I cibi più sprecati sono il pane e i contorni. Meglio i primi e i secondi. Pochi avanzi, invece, per il dessert che resta il cibo più consumato dai pazienti ospedalieri

Un terzo del cibo somministrato ai pazienti in ospedale finisce nella pattumiera. Un risultato allarmante perchè con gli scarti che finiscono nei cassonetti si potrebbero sfamare oltre 600 abitanti dell'Africa centrale.
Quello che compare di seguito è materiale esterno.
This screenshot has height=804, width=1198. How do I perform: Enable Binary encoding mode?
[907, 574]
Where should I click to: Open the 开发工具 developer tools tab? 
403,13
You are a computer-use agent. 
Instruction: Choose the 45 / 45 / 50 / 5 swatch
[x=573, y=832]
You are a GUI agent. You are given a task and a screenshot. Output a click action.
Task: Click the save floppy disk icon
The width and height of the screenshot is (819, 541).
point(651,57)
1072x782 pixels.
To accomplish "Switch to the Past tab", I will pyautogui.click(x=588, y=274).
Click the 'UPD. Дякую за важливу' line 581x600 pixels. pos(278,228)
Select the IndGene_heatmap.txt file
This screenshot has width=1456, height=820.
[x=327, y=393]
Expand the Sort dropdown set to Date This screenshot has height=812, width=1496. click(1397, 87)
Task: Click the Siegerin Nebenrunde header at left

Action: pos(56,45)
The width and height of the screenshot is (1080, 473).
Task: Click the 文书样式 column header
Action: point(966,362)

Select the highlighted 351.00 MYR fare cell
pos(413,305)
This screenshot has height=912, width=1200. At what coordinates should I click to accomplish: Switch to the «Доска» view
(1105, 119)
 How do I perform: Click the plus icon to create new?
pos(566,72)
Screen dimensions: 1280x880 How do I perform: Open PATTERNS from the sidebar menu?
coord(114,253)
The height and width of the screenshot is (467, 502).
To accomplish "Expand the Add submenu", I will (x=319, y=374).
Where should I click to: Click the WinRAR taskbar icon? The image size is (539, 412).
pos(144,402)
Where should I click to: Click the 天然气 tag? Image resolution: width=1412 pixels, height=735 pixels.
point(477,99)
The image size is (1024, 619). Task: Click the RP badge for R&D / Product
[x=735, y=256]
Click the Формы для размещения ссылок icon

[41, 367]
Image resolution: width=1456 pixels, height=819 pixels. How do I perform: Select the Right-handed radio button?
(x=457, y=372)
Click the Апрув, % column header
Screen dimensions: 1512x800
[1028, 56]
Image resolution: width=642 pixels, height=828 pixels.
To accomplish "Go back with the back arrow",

Lo studio - unico in Italia e forse anche in tutta Europa - arriva dritto dritto dalla Rete regionale di dietetica e nutrizione clinica che ha monitorato gli scarti della ristorazione ospedaliera in 13 ospedali del Piemonte, fra cui anche la Città della Salute di Torino. Risultato? Oltre il 30 per cento del cibo somministrato ai pazienti in degenza viene buttato nella spazzatura: in termini economici stiamo parlando di circa 2,6 milioni di euro che vanno perduti.

L'avanzo più sprecato resta il pane, il cui 55, 8 per cento del totale non viene consumato e finisce nei rifiuti: analogo discorso anche per i contorni. Meglio i primi e i secondi dove gli sprechi scendono al 42,3 per cento mentre sono i dessert a essere più graditi i cui scarti si fermano al 36,6 per cento.

Lo studio è stato realizzato grazie a una task force ad hoc composta da medici e dietisti che, per un periodo cumulativo di 48 settimane, hanno effettuato 39545 rilevazioni monitorando gli scarti relativi a 8627 pasti in 13 ospedali della Regione, valutando al letto di ogni singolo paziente - in reparti selezionati rappresentanti delle differenti aree di degenza - le cause delle assunzioni inadeguate (cliniche, organolettico-gastronomiche o gestionali) e l’entità degli scarti stessi. L’entità degli avanzi (cibo sprecato e gettato, anche se potenzialmente ancora consumabile) e degli scarti (cibo che viene gettato perché non consumato o consumato solo parzialmente) nella ristorazione collettiva resta uno dei grandi nodi solo parzialmente risolti a livello nazionale e internazionale. Malgrado il crescente utilizzo di correttivi gestionali e di programmazione, l’entità di cibo perfettamente utilizzabile che finisce in spazzatura da mense scolastiche, aziendali e ospedaliere resta troppo alta. L’ambito ospedaliero, per alcune sue peculiarità (urgenza/emergenza solo parzialmente programmabile, modificazioni impreviste delle condizioni cliniche di alcuni pazienti) richiede l’allestimento di porzioni extra che a volte contribuiscono a questo spreco.

Per correre ai ripari il Piemonte - in collaborazione con alcune onlus del settore come Banco alimentare e Caritas - ha avviato nel 2011 un percorso di applicazione della legge 155/2003, la legge del "Buon Samaritano" che ha permesso nel 2014 di recuperare a scopi di solidarietà sociale più di 25 tonnellate di cibo altrimenti destinato a essere gettato da ospedali come Molinette, Giovanni Bosco e Santa Croce di Moncalieri.